■ WORK TASK: Could you copy out the excerpt below about staying silent after rape, word for word?

■ EXTRACT TO READ:
★ ★ ★ ★ ★ ★ ★
In the wake of both attacks, I said nothing. I did not report them as crimes, and I did not confide in friends. I told myself that no one would believe me. And yet, I knew that wasn’t true. Because my friends would have believed me. And their belief was part of my reason for staying silent. I didn’t want to be “that girl”, the “one who got raped”. Silence was a mode of survival because I sensed, at 15, that denial was safer than stigma.
Safer. That word has different resonances. In the aftermath of rape, there is a craving for safety. The action of having my clothes pulled off me, my legs forced open, a penis shoved dry inside me, showed me how little power I had. I could not bear it, so I hid.
I hid not only from the rapes, but from all the other unsafe parts of my life, all the ways I broke the “good girl” rules. I did not want to admit to the reality of rape because it was tied up with other forms of guilt and fear and denial about the risks I took with my body, about how I used myself as a kind of currency. I thought I knew the value of what I traded. But the truth is I put no value on myself at all. I know that now, but I think those men knew it back then. They knew they were safe raping me because I was too lost in my life to pose a threat to them. That was the signal I sent out.
There is a kind of violence to saying the word “rape” out loud. The fear of saying it, of seeing its hurtful impact, is one of the emotions that holds us back, that stops us naming the unnameable. Though the rapist is the real origin of pain, we make the mistake of seeing ourselves – our words – as responsible for spreading that pain. We are taught from childhood to mind other people’s feelings, and so not saying the word “rape” becomes a kind of tactful silence in which we protect others from the violence we have experienced. We keep them safe.
★ ★ ★ ★ ★ ★ ★
■ RECORDS SUPPLIED:
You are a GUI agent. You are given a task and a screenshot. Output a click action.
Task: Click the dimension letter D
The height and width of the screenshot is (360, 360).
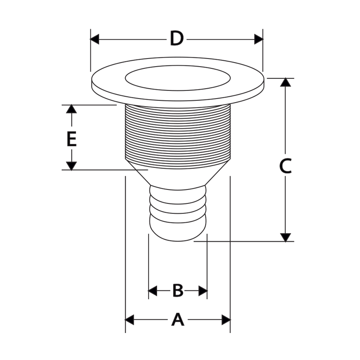(177, 39)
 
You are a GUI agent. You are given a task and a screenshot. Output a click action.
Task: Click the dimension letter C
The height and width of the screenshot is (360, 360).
(285, 166)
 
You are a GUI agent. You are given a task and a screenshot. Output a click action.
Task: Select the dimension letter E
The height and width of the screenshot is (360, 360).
(72, 139)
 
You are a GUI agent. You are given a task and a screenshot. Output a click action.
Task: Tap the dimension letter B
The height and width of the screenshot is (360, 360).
(178, 290)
★ ★ ★ ★ ★ ★ ★
■ EXERCISE RESULT:
In the wake of both attacks, I said nothing. I did not report them as crimes, and I did not confide in friends. I told myself that no one would believe me. And yet, I knew that wasn’t true. Because my friends would have believed me. And their belief was part of my reason for staying silent. I didn’t want to be “that girl”, the “one who got raped”. Silence was a mode of survival because I sensed, at 15, that denial was safer than stigma.
Safer. That word has different resonances. In the aftermath of rape, there is a craving for safety. The action of having my clothes pulled off me, my legs forced open, a penis shoved dry inside me, showed me how little power I had. I could not bear it, so I hid.
I hid not only from the rapes, but from all the other unsafe parts of my life, all the ways I broke the “good girl” rules. I did not want to admit to the reality of rape because it was tied up with other forms of guilt and fear and denial about the risks I took with my body, about how I used myself as a kind of currency. I thought I knew the value of what I traded. But the truth is I put no value on myself at all. I know that now, but I think those men knew it back then. They knew they were safe raping me because I was too lost in my life to pose a threat to them. That was the signal I sent out.
There is a kind of violence to saying the word “rape” out loud. The fear of saying it, of seeing its hurtful impact, is one of the emotions that holds us back, that stops us naming the unnameable. Though the rapist is the real origin of pain, we make the mistake of seeing ourselves – our words – as responsible for spreading that pain. We are taught from childhood to mind other people’s feelings, and so not saying the word “rape” becomes a kind of tactful silence in which we protect others from the violence we have experienced. We keep them safe.